With the optimal value for k, we minimized our RMSE with the actual player heights to 3.88.

Our final model used a 6-neighbors model, training on points, rebounds, assists, blocks, steals, and player position. The predictions compared with the players' actual heights are displayed in the code below.

In [0]:
import numpy as np
resultsurl = "https://raw.githubusercontent.com/austin-ng/data301/master/finalproject/EQcsv/finalresults2.csv"
df_results = pd.read_csv(resultsurl)
df_results.drop("Unnamed: 0", axis=1, inplace=True)
df_results["Difference"] = np.abs(df_results["Predicted Height (cm)"] - df_results["Actual Height (cm)"])
df_results

Unnamed: 0,Player,Predicted Height (cm),Actual Height (cm),Difference
0,Michael Carter-Williams,193.886667,195.58,1.693333
1,Wayne Ellington,196.003333,193.04,2.963333
2,Enes Kanter,209.126667,208.28,0.846667
3,Wesley Matthews,198.966667,193.04,5.926667
4,Jodie Meeks,193.04,193.04,0.0
5,Greg Monroe,208.703333,210.82,2.116667
6,Markieff Morris,204.47,203.0,1.47
7,Andrew Bogut,207.01,213.36,6.35
8,Donatas Motiejunas,206.163333,213.36,7.196667
9,Eric Moreland,207.01,208.28,1.27


With a final RMSE of 3.88, the KNN model was the second best model according to our training error.

However, the model predicted 8 out of 11 players' heights within 4.5 centimeters (about 1.7 inches) of error.

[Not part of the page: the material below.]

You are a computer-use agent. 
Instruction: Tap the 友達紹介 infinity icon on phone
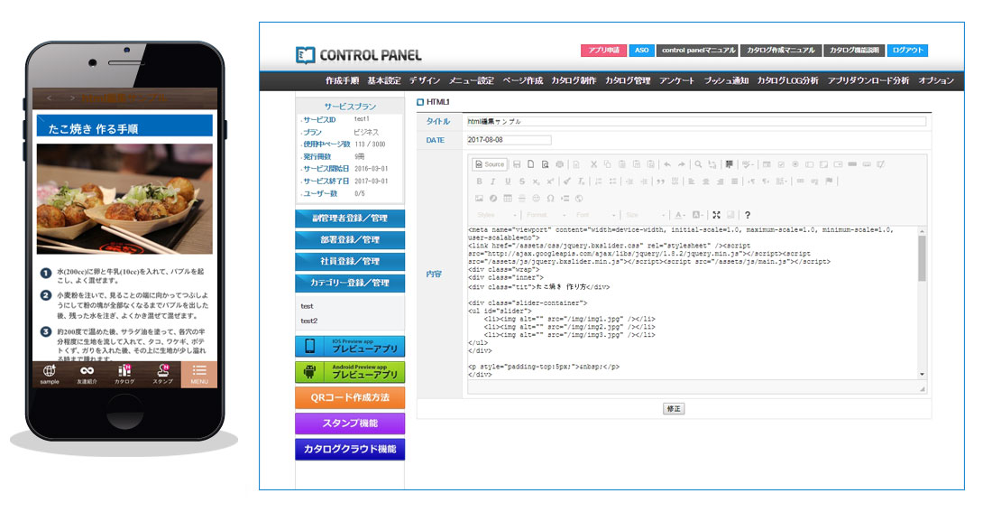[x=87, y=375]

In fact, it even had a lower mean difference and lower difference sum between the actual and predicted heights for the test data than the Random Forest model. It seems our random forest model overfitted on the training data!

In [0]:
df_results["Difference"].sum(), df_results["Difference"].mean()

(34.06666666666678, 3.096969696969707)

For reference, the range and standard deviation of height values are provided below.

In [0]:
df_avgs["height (cm)"].max() - df_avgs["height (cm)"].min(), df_avgs["height (cm)"].std()

(38.099999999999994, 8.433337781251472)

## Final Results
Our best model (K Nearest Neighbors) predicted 8 out of 11 players' heights within 4.5 centimeters (about 1.7 inches) of error, with a mean difference between actual and predicted of 3.10 centimeters. Considering that the range of player heights was 38.10 centimeters and the standard deviation was 8.43 centimeters, the model is pretty accurate, although a better model could definitely be constructed.

Therefore, we can now make the conclusion that an NBA player's height can indeed be predicted from their season statistics. This suggests that a player's height is a central indicator of their performance in the NBA.